Much of the honky château material appeared in the years following A Passion Play’s release, notably as part of 1993’s Nightcap album, where it was bundled under the banner ‘The Château D’isaster Sessions.’ Anderson added new flute parts in place of unfinished vocal and melody lines. Versions with the Wilson touch came with the 2014 edition, of which Prog argued that “some of the sessions might have offset the madness quite well, and elegant folk fancies like Sailor and Only Solitaire will certainly make for easier listening for any relative newcomers to the Tull back catalogue.”

It was perhaps a victim of its time – another apparently impenetrable concept record in an era stuffed full of them

Prog’s sister title Classic Rock ranked A Passion Play at No. 12 in the band’s 21-album discography to date in 2016, saying it had “gained a more sympathetic audience as years have passed, and deservedly so.
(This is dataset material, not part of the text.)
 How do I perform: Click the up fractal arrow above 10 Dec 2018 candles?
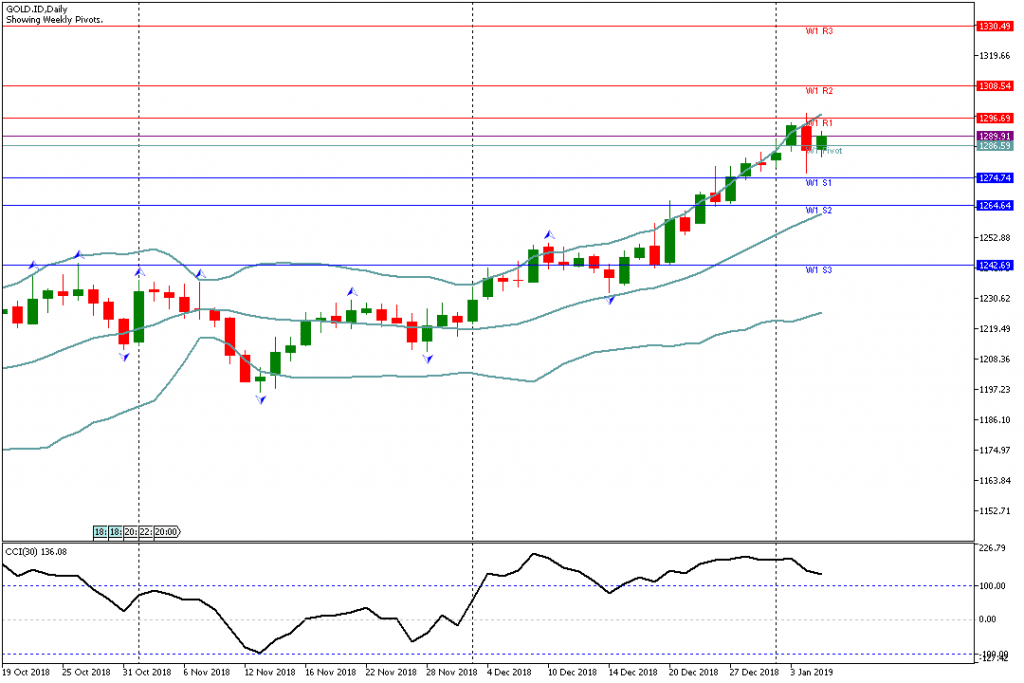(549, 234)
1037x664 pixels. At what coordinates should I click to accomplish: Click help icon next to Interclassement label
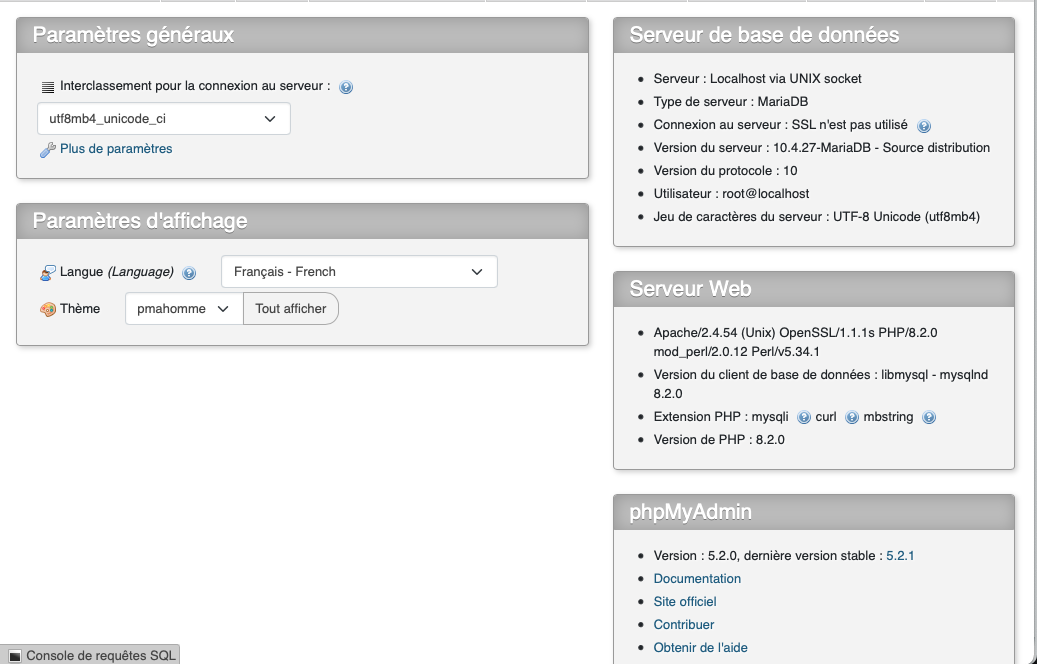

It was perhaps a victim of its time – another apparently impenetrable concept record in an era stuffed full of them – and it also came a year after Thick As A Brick, a record that had sent up the entire notion of concept albums in dazzling style.”

In 2018, while breaking down Tull’s catalogue in his own words, Anderson once again sounded some regret, calling it “the ‘step too far’ album” and adding: “Steve Harris [Iron Maiden] loves A Passion Play. I’m glad someone liked it!”